Domain name servers (DNSs) literally translate names suitable for understanding by most people into network addresses. For example, www.myexample.com is sent to a DNS and translated to the numeric address of Of course, the latter address is one that is routable and understood by computer networks. Essentially, DNS is a database of network addresses visited by network users. If the local DNS is not able to resolve the URL, Uniform Resource Locator, it will query the next highest domain server and eventually resolve the alphabetical URL to the familiar numeric network address before being routed.

Because DNS servers are frequently exposed to open-ended networks, such as the Internet, they are subject to a wide variety of attacks. For example:

  • Attacks targeting the name server software allowing an intruder to compromise the server and take control of the DNS host

  • Denial-of-service attacks directed to a single DNS server affecting an entire network by preventing users from translating host names into IP addresses

  • Spoofing attacks trying to induce a DNS server to cache false resource records leading users to unintended sites

  • Information leakage from zone transfers exposing internal network information that could be used to plan and execute future attacks

  • A DNS server could be an unwitting participant in attacks on other sites

  • As any software application, DNS software evolves with each version release. Essentially, all older DNS versions have widely known vulnerabilities that attackers will exploit. In most cases, vulnerabilities that appear in one version are patched in subsequent releases.

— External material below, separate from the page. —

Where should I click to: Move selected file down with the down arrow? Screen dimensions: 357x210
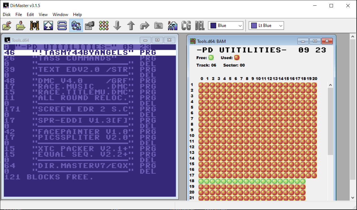[x=117, y=25]
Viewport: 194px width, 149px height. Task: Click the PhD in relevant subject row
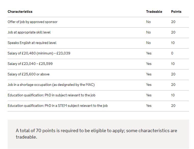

Running the latest version of DNS software does not guarantee security; however, it will minimize the likelihood of exploitation.

    Auditors should be mindful there are steps that can be taken to secure a DNS server that only as to deliver DNS to a single audience and it can be optimized for that particular function. It is useful to use separate DNS servers configured to play specific roles. It is a useful procedure to have different security policies applied to servers respective to their function. For example, having an external DNS server used only as an external name server is a sound business procedure. This DNS server should provide resolution for zones for which it has authoritative information. In other words, it provides DNS services for Internet or open-ended networks and your internal network's users.

    Exterior DNS servers should not contain any information about your internal network addressing or topology. It should be located in the Demilitarized Zone, DMZ, meaning it is behind a packet screen firewall facing the open-ended network and in front of the application firewall that protect the sensitive interior network. Architectures of this nature look like a sandwich with the DMZ located between the slices. DMZs are the areas where Web servers, outside e-mail services, and name servers reside.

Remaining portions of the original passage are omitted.